The average price of diesel fuel in the U.S. was nearly flat during the week of Thanksgiving, according to the latest numbers from the Energy Information Administration.
The price of on-highway diesel fuel dropped by 0.1 cents last week, settling at $2.42 per gallon at the pump. The price was also nearly equal to prices in the same week of 2015, being only 0.1 cents cheaper by comparison.
When broken down by region, prices were relatively unchanged with average prices increasing or decreasing by less than a cent across the country. The largest decrease was in the Gulf Coast where prices fell by 0.6 cents while the largest increase in prices was in the Lower Atlantic region, rising 0.6 cents.
Gas prices were also on a plateau last week, with the average price of regular gasoline decreasing by 0.1 cents to $2.154 per gallon. The price of gasoline is now 9.5 cents more expensive that it was in the same week a year ago.

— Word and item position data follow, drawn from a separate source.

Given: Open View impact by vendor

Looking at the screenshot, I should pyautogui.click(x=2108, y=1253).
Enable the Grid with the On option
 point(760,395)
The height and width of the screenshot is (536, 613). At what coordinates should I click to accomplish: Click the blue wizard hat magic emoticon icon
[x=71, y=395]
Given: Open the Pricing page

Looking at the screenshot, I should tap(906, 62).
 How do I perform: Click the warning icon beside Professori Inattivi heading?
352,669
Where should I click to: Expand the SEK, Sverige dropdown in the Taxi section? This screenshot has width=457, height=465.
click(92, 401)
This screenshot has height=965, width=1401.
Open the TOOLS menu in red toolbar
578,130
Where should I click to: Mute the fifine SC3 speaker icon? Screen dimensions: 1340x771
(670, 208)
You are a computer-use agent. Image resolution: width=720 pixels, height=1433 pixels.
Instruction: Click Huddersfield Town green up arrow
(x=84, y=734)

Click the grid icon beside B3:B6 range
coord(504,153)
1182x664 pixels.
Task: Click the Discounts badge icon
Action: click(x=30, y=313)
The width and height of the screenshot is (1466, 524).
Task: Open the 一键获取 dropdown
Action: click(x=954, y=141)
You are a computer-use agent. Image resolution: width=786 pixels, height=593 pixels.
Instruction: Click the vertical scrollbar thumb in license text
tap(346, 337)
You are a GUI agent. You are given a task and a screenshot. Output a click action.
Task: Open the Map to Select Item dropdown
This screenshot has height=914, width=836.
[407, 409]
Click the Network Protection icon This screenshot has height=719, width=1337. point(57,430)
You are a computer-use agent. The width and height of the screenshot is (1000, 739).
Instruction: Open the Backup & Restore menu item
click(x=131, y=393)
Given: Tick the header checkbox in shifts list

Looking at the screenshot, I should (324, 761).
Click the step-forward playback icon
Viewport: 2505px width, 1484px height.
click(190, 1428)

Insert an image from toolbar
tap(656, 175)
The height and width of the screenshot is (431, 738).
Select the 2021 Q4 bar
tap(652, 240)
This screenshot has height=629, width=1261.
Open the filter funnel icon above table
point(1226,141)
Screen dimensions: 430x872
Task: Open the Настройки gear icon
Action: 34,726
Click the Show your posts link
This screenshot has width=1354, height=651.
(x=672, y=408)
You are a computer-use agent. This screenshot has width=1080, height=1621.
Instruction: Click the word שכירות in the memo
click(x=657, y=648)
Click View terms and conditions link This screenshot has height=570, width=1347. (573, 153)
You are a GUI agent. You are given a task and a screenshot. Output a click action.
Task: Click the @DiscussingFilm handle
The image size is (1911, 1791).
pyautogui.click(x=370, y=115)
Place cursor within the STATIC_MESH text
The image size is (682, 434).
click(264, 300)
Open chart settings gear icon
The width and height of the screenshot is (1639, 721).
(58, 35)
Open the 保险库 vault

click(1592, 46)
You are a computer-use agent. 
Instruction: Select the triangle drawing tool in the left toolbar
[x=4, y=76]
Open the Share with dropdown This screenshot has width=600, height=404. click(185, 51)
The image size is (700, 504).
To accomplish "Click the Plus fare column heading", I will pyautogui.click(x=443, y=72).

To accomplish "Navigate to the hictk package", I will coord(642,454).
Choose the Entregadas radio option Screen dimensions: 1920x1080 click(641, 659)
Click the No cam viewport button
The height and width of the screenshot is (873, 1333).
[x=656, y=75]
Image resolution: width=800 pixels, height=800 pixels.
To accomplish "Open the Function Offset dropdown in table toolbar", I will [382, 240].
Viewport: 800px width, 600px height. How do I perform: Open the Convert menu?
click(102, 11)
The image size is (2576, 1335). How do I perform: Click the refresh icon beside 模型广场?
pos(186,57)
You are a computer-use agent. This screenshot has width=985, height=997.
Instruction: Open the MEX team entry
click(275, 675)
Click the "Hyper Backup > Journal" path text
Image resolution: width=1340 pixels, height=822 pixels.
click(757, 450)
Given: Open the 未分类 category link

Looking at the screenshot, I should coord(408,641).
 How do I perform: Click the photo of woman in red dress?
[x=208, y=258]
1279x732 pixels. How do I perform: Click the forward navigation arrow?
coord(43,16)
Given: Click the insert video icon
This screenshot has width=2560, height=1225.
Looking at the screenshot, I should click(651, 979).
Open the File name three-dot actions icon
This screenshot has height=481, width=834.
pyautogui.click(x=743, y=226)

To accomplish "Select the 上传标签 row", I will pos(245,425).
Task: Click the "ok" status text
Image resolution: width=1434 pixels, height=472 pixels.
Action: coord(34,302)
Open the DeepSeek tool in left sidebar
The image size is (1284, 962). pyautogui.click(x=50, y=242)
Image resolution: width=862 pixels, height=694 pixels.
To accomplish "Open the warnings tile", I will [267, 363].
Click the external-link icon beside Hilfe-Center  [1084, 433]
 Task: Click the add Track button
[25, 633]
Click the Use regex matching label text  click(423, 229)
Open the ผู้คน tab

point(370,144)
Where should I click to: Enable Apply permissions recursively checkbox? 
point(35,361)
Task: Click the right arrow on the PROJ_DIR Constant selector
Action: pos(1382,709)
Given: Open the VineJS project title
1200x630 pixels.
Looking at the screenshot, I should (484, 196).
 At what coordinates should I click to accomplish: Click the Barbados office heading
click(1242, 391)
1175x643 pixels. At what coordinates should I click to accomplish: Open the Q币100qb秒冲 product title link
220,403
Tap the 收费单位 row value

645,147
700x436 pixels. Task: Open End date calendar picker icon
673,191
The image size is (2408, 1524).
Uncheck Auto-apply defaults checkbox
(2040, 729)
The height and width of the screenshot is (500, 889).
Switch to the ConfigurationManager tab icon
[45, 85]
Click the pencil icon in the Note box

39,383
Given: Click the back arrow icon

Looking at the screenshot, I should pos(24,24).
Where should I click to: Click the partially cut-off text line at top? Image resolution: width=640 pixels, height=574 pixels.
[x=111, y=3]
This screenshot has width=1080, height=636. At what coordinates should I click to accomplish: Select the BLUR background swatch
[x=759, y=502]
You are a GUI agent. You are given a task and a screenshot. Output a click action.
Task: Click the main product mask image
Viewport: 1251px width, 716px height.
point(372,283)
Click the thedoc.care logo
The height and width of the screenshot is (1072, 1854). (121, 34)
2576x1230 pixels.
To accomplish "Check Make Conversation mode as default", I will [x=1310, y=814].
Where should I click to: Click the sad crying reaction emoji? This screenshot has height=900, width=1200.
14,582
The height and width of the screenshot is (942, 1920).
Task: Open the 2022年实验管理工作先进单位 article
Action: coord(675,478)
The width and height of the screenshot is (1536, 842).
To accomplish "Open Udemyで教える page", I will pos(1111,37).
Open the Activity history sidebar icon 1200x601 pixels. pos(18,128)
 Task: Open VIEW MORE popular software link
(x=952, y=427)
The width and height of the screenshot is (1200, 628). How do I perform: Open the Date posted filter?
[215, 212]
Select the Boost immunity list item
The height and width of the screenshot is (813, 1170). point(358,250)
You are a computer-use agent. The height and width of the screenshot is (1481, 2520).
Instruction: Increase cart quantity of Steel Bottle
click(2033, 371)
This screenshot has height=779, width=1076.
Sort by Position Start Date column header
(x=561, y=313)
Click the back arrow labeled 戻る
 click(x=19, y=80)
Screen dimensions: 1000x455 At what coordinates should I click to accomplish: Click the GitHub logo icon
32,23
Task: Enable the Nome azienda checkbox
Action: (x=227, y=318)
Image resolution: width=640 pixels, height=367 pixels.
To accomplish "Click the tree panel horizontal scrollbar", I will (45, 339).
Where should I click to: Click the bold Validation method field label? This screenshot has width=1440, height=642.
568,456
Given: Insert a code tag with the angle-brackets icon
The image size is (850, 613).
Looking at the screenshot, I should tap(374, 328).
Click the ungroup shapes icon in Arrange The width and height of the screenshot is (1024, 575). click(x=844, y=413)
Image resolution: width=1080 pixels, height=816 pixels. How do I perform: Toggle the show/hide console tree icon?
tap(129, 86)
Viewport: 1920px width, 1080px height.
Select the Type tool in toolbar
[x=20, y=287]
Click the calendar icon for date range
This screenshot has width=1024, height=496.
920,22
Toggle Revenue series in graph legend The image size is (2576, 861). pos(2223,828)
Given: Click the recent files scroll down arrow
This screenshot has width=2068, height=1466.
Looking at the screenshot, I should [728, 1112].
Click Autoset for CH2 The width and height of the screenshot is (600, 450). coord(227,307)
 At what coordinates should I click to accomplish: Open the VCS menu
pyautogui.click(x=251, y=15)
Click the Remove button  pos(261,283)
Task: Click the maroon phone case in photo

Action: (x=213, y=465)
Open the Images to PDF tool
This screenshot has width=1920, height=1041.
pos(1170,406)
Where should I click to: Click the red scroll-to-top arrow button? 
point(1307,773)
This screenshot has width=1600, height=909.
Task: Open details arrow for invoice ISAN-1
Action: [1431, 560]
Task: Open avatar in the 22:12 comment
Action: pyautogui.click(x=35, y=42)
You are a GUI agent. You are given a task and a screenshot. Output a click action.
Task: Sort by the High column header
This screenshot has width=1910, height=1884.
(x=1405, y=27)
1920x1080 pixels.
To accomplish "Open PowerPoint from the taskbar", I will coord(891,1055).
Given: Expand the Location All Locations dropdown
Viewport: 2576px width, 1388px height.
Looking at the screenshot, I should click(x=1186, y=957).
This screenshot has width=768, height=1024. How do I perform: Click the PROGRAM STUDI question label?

The largest decrease in prices occurred in the Rocky Mountain region where prices fell by 3.9 cents. The largest increase in prices was in the Midwest with a 2.5- cent jump.
Crude oil prices were volatile over the past week as the market continues to react to rumors of a production freeze by major oil producing countries.
Prices were up on Nov. 28 in anticipation of a meeting of OPEC countries that is set to take place this week. A freeze in oil production would be a major step in addressing a global oil supply glut that has driven down prices in the past year.